Try it: Below are the records; copy out every line that holds the word "Select".

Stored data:
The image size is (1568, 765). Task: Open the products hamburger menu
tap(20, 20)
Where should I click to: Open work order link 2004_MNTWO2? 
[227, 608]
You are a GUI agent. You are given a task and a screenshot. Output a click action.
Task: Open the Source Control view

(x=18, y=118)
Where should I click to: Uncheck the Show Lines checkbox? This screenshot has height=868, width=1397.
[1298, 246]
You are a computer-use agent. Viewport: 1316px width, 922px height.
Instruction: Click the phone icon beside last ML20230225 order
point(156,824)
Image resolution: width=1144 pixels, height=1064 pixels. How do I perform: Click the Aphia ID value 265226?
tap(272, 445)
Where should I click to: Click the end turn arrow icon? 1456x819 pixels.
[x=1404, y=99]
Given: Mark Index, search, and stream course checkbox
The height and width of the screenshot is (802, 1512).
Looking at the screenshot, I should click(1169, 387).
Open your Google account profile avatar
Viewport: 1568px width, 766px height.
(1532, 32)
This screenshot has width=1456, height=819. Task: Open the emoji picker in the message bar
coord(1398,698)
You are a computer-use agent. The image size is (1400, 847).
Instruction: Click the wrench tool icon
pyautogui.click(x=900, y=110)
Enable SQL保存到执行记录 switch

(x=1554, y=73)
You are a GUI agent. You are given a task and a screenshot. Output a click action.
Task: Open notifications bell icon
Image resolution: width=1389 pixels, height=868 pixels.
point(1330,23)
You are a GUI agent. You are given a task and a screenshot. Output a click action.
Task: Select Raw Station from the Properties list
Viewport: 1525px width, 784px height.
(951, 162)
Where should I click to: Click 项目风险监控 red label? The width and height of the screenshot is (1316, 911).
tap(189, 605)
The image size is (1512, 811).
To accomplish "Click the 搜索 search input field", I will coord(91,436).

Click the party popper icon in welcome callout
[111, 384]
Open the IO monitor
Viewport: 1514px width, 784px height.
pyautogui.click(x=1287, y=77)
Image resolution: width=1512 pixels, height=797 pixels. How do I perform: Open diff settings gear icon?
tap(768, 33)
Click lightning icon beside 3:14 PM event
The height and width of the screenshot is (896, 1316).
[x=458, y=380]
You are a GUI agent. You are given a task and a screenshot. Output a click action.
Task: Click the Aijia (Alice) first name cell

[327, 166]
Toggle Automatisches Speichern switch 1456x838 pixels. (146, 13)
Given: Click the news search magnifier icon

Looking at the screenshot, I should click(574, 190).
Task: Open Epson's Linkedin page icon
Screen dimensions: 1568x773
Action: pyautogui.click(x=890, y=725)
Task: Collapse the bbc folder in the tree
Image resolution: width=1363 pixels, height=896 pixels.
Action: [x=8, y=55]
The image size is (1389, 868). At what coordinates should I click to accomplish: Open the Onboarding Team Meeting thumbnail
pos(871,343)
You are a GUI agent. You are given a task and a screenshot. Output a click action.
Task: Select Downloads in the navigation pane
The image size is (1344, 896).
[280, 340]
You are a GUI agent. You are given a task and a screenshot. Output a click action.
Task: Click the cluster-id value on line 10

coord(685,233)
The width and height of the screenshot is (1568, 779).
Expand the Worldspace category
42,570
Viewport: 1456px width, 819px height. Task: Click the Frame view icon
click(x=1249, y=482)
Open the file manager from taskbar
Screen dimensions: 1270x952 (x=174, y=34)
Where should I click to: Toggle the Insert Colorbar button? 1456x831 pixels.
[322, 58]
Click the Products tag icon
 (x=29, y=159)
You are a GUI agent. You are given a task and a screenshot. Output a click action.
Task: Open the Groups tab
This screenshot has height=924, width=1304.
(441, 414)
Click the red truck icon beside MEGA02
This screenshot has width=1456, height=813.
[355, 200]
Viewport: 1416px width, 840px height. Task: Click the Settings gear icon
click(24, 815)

Your solution:
Task: Select Raw Station from the Properties list
Task: Select Downloads in the navigation pane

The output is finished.